3. Validate via a two-stage gate (dummy fast gate + real-weight mandatory gate).
4. Deliver one signed commit with code, test config, and tutorial doc.
### File layout
| File | Purpose |
| ---- | ------- |
| `SKILL.md` | Skill definition, constraints, and execution playbook |
| `references/workflow-checklist.md` | Step-by-step commands and templates |
| `references/troubleshooting.md` | Symptom-action pairs for common failures |
| `references/fp8-on-npu-lessons.md` | FP8 checkpoint handling on Ascend |
| `references/multimodal-ep-aclgraph-lessons.md` | VL, EP, and ACLGraph patterns |
| `references/deliverables.md` | Required outputs and commit discipline |
### Quick start
1. Open a conversation with the AI agent inside the vllm-ascend dev container.

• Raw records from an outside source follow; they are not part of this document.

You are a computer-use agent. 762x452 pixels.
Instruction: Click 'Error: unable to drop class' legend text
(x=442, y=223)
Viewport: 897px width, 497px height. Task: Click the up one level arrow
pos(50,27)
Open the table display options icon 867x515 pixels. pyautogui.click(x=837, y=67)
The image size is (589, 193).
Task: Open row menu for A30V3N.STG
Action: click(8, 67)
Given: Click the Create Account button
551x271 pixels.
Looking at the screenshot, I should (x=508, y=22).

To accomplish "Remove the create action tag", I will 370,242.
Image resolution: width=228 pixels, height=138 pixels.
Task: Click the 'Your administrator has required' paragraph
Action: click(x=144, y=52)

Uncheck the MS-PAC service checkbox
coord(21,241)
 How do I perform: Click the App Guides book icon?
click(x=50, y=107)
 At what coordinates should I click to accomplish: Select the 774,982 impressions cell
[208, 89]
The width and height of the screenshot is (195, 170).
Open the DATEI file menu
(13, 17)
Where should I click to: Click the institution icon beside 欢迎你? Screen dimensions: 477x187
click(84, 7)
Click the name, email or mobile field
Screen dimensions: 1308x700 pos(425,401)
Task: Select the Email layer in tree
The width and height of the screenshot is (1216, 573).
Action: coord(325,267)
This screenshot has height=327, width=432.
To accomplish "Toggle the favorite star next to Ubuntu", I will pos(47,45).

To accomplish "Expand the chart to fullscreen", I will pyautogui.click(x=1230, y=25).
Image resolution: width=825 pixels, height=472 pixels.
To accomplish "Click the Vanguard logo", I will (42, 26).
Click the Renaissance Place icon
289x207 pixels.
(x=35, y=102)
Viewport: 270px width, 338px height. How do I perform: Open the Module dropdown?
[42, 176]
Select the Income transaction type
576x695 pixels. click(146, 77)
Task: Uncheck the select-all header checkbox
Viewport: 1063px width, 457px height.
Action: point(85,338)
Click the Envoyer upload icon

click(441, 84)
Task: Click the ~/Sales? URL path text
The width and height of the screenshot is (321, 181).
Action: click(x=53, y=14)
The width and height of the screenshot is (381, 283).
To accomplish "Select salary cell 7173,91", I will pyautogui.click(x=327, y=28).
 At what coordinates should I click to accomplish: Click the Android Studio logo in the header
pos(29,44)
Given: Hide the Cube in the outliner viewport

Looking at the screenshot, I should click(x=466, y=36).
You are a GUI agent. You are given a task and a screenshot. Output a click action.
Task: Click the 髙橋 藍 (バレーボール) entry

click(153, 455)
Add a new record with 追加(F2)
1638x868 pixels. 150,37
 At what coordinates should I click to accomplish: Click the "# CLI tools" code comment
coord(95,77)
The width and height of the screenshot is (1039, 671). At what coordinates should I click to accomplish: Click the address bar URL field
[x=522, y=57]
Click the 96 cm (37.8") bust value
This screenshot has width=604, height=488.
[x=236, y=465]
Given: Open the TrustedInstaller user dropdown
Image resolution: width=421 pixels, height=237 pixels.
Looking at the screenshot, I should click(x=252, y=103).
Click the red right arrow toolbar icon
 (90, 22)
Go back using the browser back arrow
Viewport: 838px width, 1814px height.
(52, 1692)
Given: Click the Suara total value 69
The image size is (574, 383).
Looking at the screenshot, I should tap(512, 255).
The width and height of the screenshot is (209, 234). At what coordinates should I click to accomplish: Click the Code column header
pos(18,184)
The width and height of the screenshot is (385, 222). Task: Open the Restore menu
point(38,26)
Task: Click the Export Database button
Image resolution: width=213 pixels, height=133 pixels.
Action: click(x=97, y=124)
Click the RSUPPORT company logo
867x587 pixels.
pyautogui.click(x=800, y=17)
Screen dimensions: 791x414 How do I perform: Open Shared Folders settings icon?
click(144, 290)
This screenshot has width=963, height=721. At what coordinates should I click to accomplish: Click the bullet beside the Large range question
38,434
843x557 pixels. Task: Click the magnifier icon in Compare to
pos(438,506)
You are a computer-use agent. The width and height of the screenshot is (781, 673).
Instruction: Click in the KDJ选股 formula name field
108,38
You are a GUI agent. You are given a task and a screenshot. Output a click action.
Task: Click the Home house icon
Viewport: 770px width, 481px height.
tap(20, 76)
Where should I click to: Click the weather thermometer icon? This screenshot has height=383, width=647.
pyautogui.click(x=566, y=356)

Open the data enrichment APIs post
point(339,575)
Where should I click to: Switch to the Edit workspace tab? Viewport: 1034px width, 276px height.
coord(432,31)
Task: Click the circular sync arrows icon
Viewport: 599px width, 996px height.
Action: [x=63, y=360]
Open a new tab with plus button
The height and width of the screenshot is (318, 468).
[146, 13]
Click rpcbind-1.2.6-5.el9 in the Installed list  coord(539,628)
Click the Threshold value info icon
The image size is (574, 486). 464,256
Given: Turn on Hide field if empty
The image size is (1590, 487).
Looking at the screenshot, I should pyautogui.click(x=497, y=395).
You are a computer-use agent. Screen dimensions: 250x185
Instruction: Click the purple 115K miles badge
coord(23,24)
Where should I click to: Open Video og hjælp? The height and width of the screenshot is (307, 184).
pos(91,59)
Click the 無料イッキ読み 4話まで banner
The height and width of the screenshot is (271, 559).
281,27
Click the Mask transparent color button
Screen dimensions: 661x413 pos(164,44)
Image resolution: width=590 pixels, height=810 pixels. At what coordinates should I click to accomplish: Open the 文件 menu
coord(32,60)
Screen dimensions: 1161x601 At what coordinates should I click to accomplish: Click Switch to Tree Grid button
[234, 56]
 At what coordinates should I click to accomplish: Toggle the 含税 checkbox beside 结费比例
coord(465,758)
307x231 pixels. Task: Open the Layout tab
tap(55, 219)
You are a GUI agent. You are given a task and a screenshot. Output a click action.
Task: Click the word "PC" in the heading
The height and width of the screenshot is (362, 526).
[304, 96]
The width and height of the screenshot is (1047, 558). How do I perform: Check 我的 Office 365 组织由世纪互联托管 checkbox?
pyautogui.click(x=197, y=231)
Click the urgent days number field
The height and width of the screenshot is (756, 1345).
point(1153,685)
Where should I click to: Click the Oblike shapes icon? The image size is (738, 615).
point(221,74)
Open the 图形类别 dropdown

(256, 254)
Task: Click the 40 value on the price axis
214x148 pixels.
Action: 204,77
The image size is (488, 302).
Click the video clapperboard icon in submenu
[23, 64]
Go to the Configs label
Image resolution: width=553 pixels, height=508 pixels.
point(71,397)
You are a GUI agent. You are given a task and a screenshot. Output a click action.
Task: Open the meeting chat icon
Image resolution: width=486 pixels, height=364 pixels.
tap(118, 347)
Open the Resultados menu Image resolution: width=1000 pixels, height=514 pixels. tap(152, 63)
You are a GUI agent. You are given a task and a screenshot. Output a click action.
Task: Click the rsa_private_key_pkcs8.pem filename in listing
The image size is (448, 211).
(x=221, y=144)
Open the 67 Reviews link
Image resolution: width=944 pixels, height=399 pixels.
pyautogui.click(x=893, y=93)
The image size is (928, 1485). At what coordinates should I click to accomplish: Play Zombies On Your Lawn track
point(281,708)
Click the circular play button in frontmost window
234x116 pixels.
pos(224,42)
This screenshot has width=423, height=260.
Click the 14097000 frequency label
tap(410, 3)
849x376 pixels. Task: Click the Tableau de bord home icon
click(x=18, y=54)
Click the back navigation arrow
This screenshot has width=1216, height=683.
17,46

2. Invoke the skill (e.g. `/vllm-ascend-model-adapter`).
3. Provide the model path (default `/models/<model-name>`) and the originating issue number.
4. The agent follows the playbook in `SKILL.md` and produces a ready-to-merge commit.
### Key constraints
- Never upgrade `transformers`.
- Start `vllm serve` from `/workspace` (direct command, port 8000).
- Dummy-only evidence is not sufficient — real-weight validation is mandatory.
- Final delivery is exactly one signed commit in the current repo.
### Two-stage validation
- **Stage A (dummy)**: fast architecture / operator / API path check with `--load-format dummy`.
- **Stage B (real)**: real-weight loading, fp8/quant path, KV sharding, runtime stability.
Both stages require request-level verification (`/v1/models` + at least one chat request),
not just startup success.
## vLLM Ascend main2main Skill
Migrate changes from the main vLLM repository to the vLLM Ascend repository, ensuring compatibility and performance optimizations for Ascend NPUs.
### What it does
This skill facilitates the process of:
1. Identifying changes in the main vLLM repository.
2. Applying necessary modifications for Ascend support.
3. Validating the changes in an Ascend environment.
4. Delivering a ready-to-merge commit with optimized code and configurations.
### Quick start
1. Open a conversation with the AI agent inside the vllm-ascend dev container.
2. Invoke the skill (e.g. `/main2main`).
3. The agent follows the playbook and produces a ready-to-merge commit.